酸価:JIS K0070に準じて測定した。
粘度:B型粘度計(製品名「VISCO BLOCK VTB−250」、(株)トキメック製、ローターNo.HM−3)を用い、40℃で測定した。
沸点:試料100mlと沸騰石をト字管が設置された内容量200mlのフラスコに入れ、温度計の水銀球の上端がト字管の留出口の中央部にくるように設置した。

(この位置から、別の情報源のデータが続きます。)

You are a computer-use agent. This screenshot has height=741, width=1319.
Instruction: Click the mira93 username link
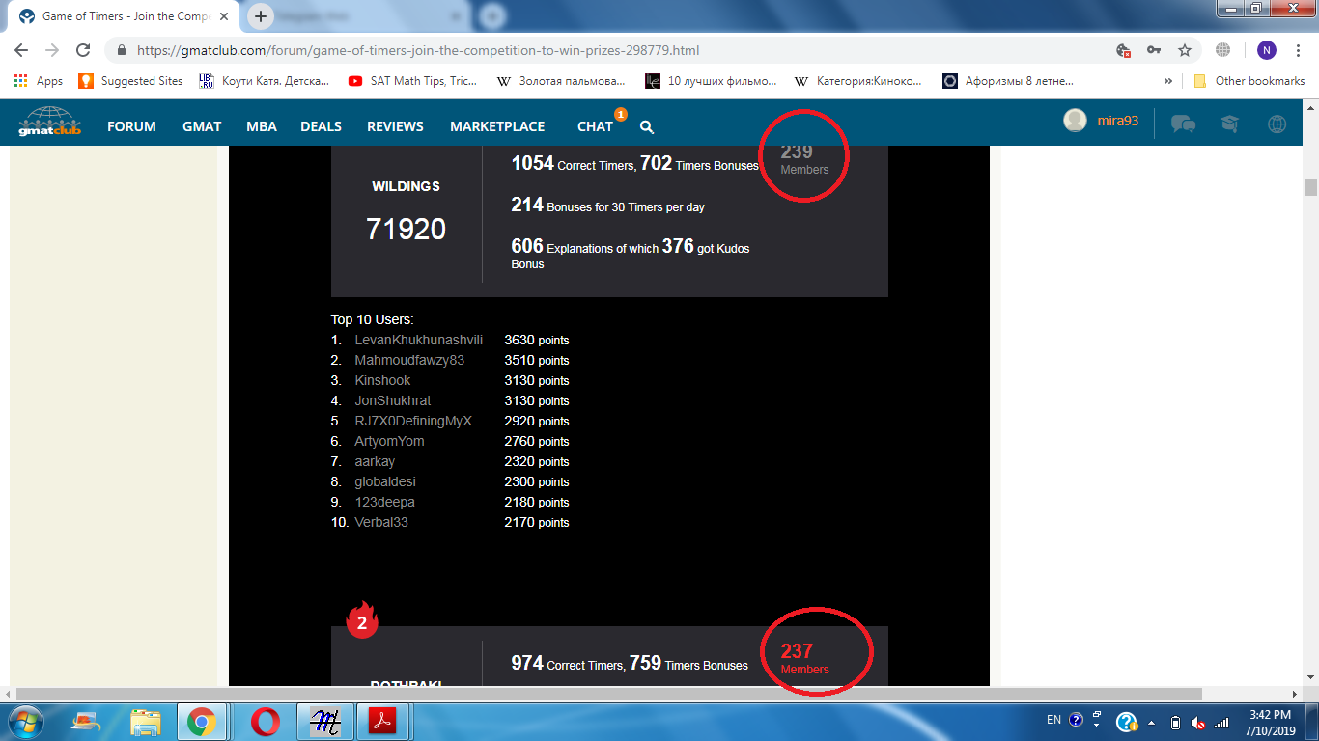(1117, 121)
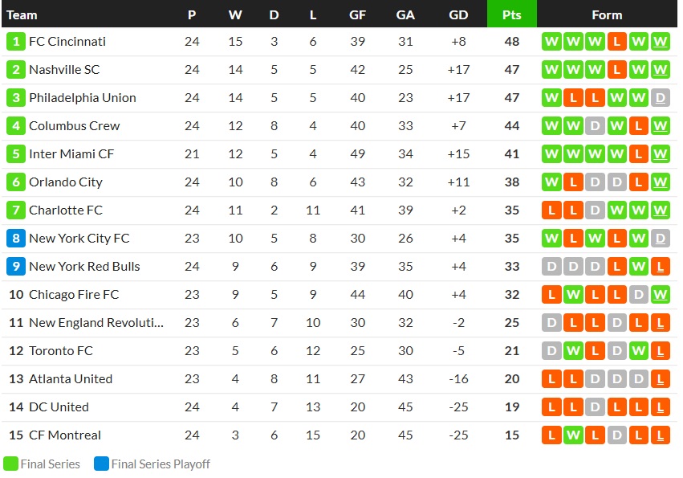
Task: Click Inter Miami CF's orange L form badge
Action: coord(638,154)
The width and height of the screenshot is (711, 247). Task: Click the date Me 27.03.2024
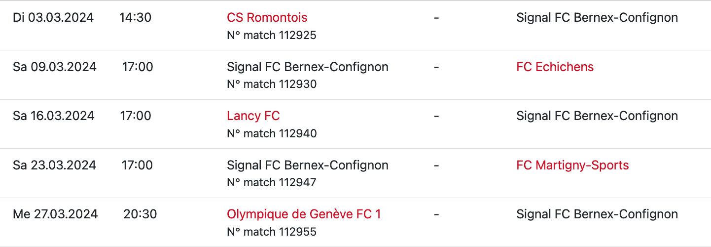tap(55, 214)
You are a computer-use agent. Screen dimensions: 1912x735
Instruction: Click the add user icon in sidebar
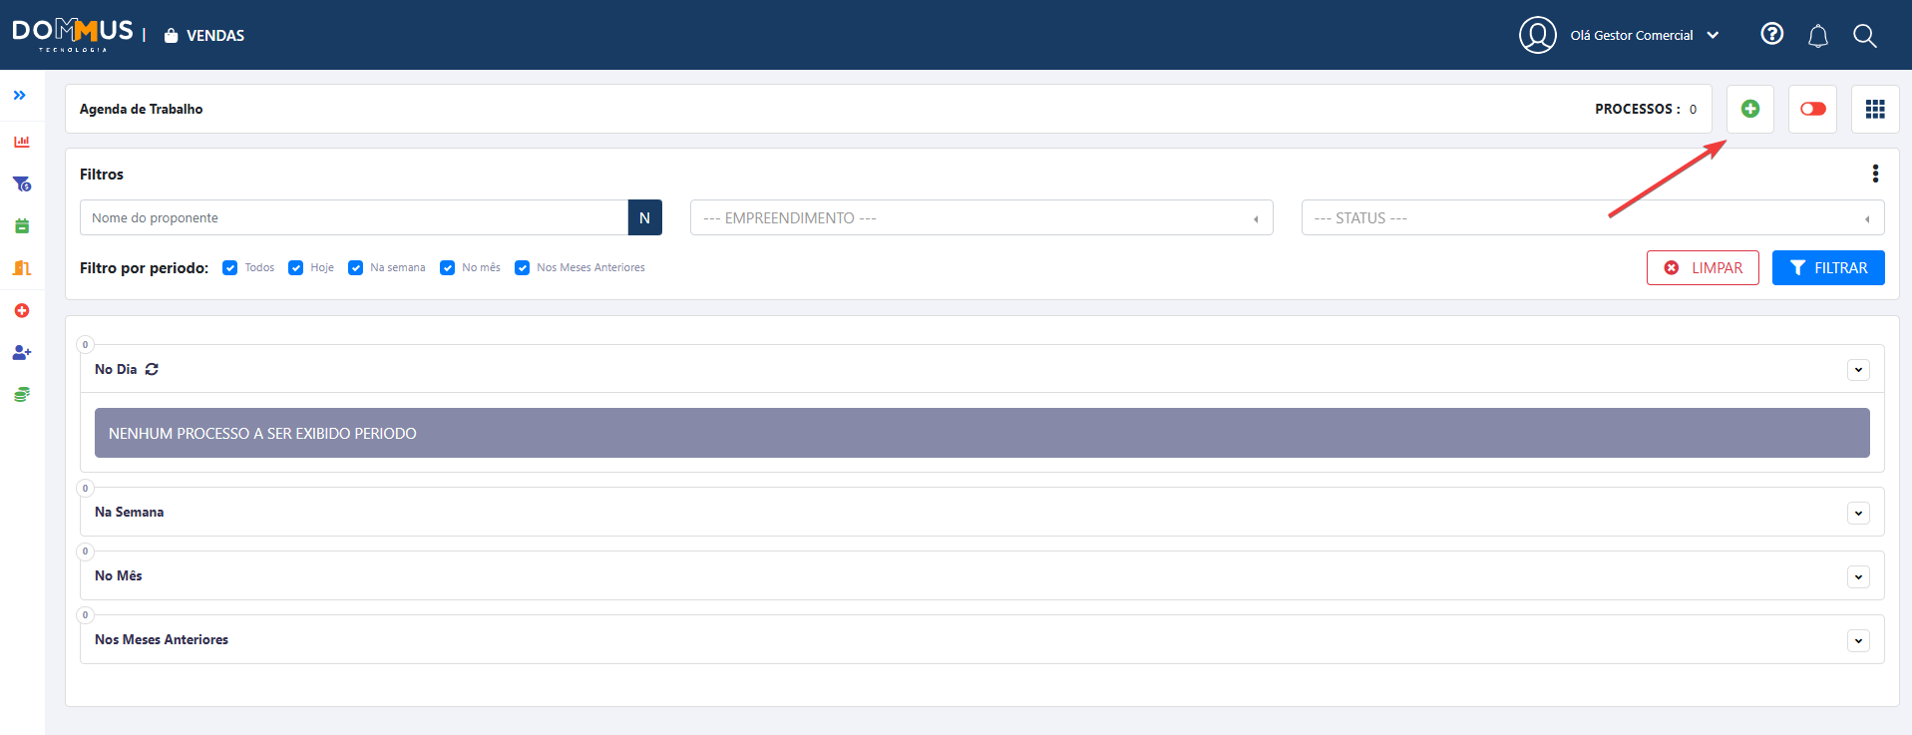pos(22,353)
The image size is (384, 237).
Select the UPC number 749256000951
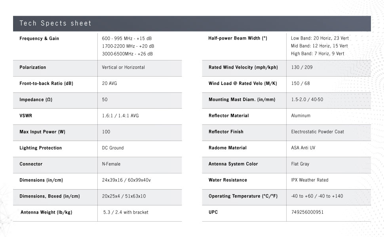[x=307, y=213]
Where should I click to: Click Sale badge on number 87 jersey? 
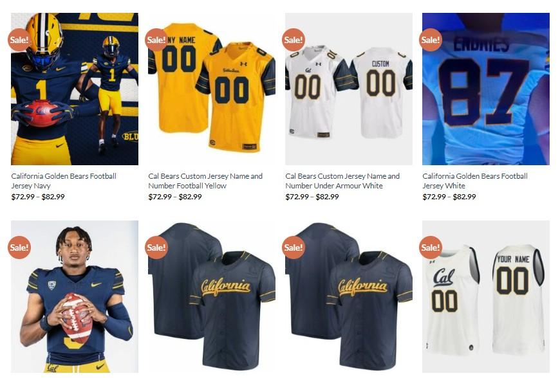pyautogui.click(x=431, y=40)
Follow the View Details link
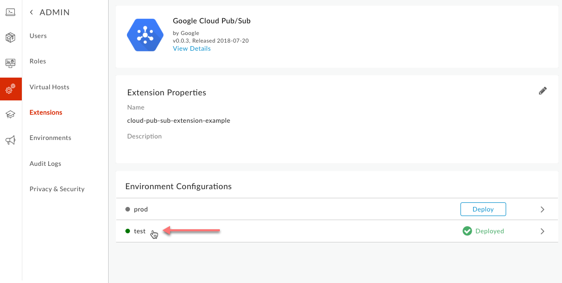The width and height of the screenshot is (562, 283). click(191, 49)
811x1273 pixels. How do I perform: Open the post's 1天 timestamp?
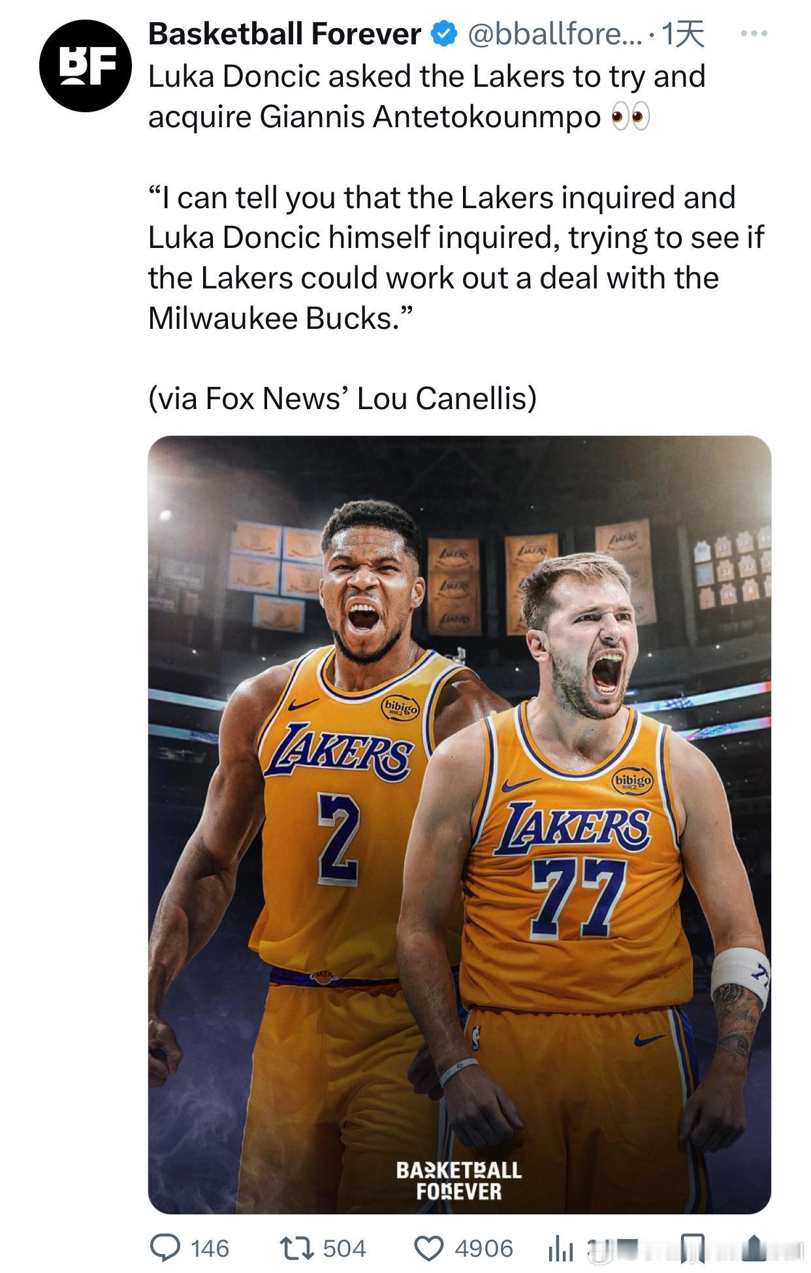[682, 35]
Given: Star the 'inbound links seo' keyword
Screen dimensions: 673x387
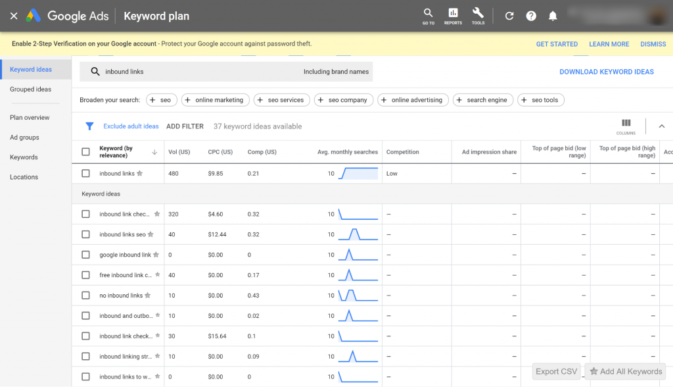Looking at the screenshot, I should [151, 234].
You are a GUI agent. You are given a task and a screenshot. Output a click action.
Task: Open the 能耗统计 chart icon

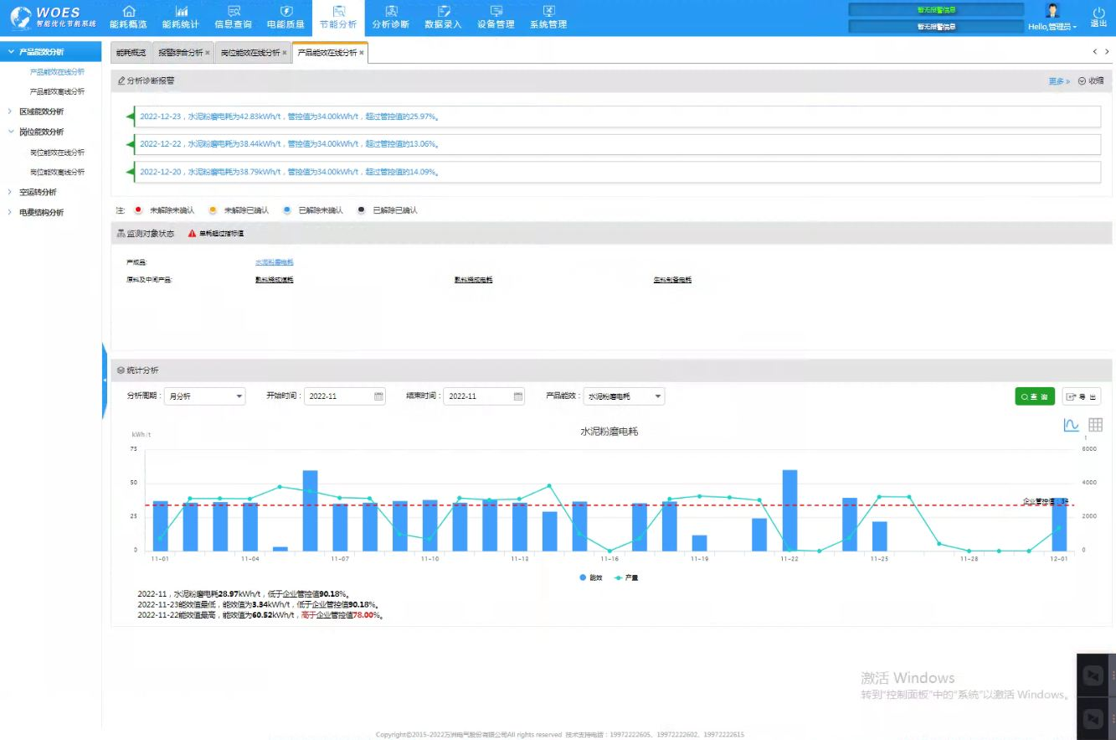point(181,12)
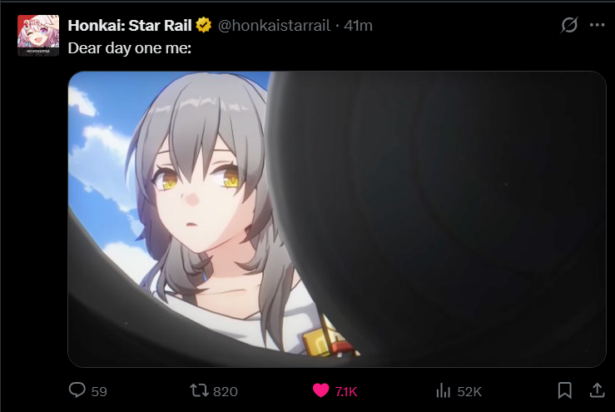Open the three-dot more options menu
The height and width of the screenshot is (412, 615).
(597, 25)
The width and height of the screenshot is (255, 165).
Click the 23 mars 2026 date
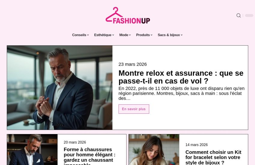(x=133, y=64)
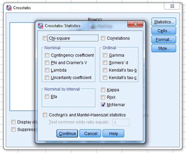Viewport: 186px width, 153px height.
Task: Open the Cells... options
Action: (164, 31)
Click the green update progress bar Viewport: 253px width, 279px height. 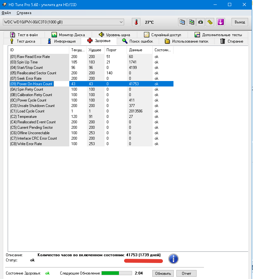click(116, 273)
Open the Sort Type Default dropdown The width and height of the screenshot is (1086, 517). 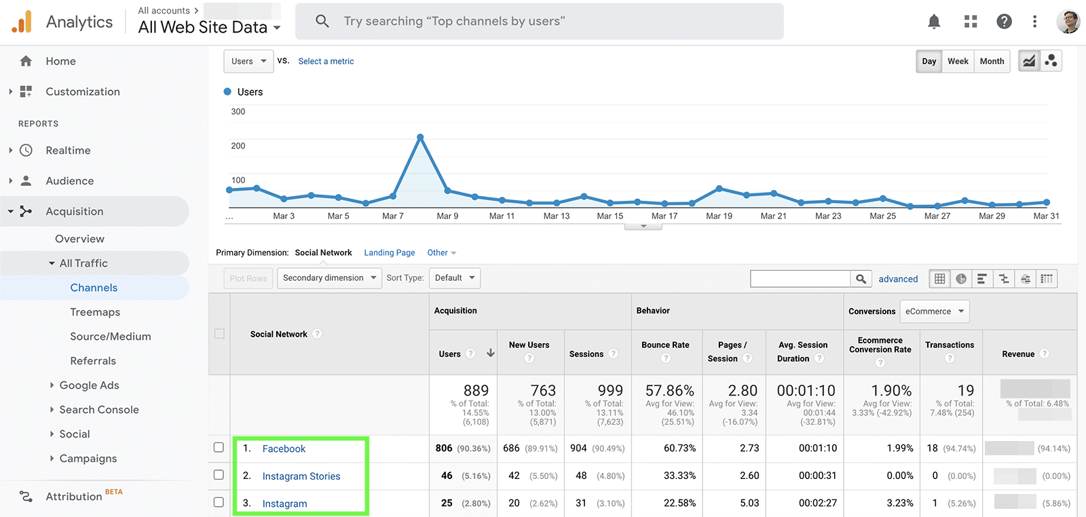[x=454, y=278]
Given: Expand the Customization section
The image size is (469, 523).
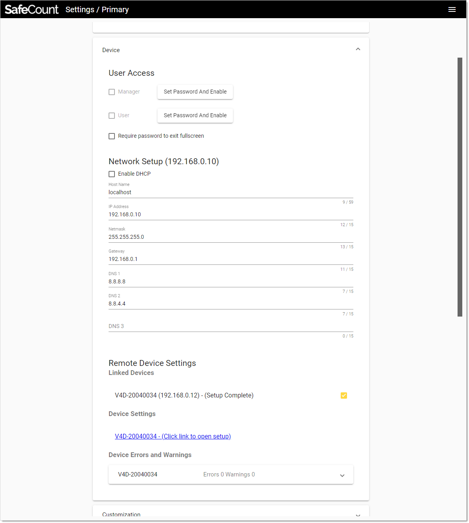Looking at the screenshot, I should (358, 515).
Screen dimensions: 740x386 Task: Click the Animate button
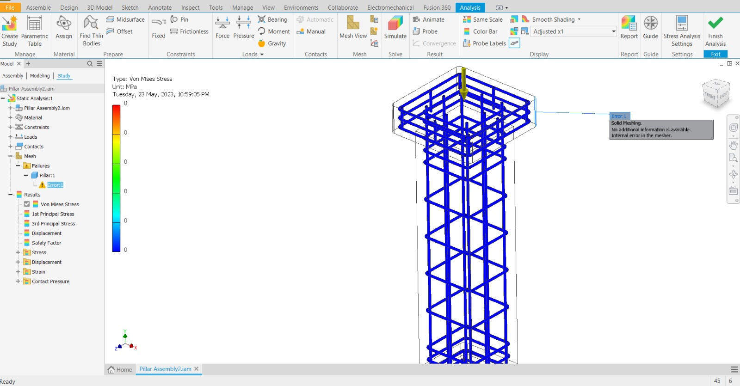tap(428, 19)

ついで、マントルヒーターで加熱しながら、1分間に3〜4mlの留出速度で蒸留し始めた時の温度を沸点として読み取った。
ロジン類の含有率:ロジン類の分子量を302、アルコール類の分子量をXとし、下記の式により算出した。
ロジン類の含有率(%)=〔302/(X+302)〕×100
引火点:JIS K2265に準じ、クリーブランド開放式引火点測定装置にて測定した。
熱伝導率:熱線法(JIS R2251−1を参照)に準じ、熱伝導率測定装置(商品名「ARC−TC−1000型」、アグネ社製)を用いて、150℃で測定した。
【0019】
(実施例1)
中国ガムロジンのメチルエステル(荒川化学工業(株)製、試作品)の測定値(酸価、粘度、沸点、引火点、熱伝導率)、植物由来成分率の計算値を表1に示す。
【0020】
(実施例2)
中国不均化ロジンのメチルエステル(荒川化学工業(株)製、試作品)の各測定値などを表1に示す。
【0021】
(実施例3)
中国水素化ロジンのメチルエステル(荒川化学工業(株)製、試作品)の各測定値などを表1に示す。
【0022】
(実施例4)
中国不均化ロジンのエチルエステル(荒川化学工業(株)製、試作品)の各測定値などを表1に示す。
【0023】
(実施例5)
中国不均化ロジンのブチルエステル(荒川化学工業(株)製、試作品)の各測定値などを表1に示す。
【0024】
【表1】
【0025】
表1中、参考例1はNeoSK-OIL1400、参考例2はKSK-OIL260である(いずれも綜研化学(株)製の商品名)。
【0026】
表1から明らかなように、実施例1〜5に示される特定ロジンエステル類からなる熱媒体油は、参考例1〜2の市販熱媒体油と比べて、いずれも遜色がない諸物性を有することが分かる。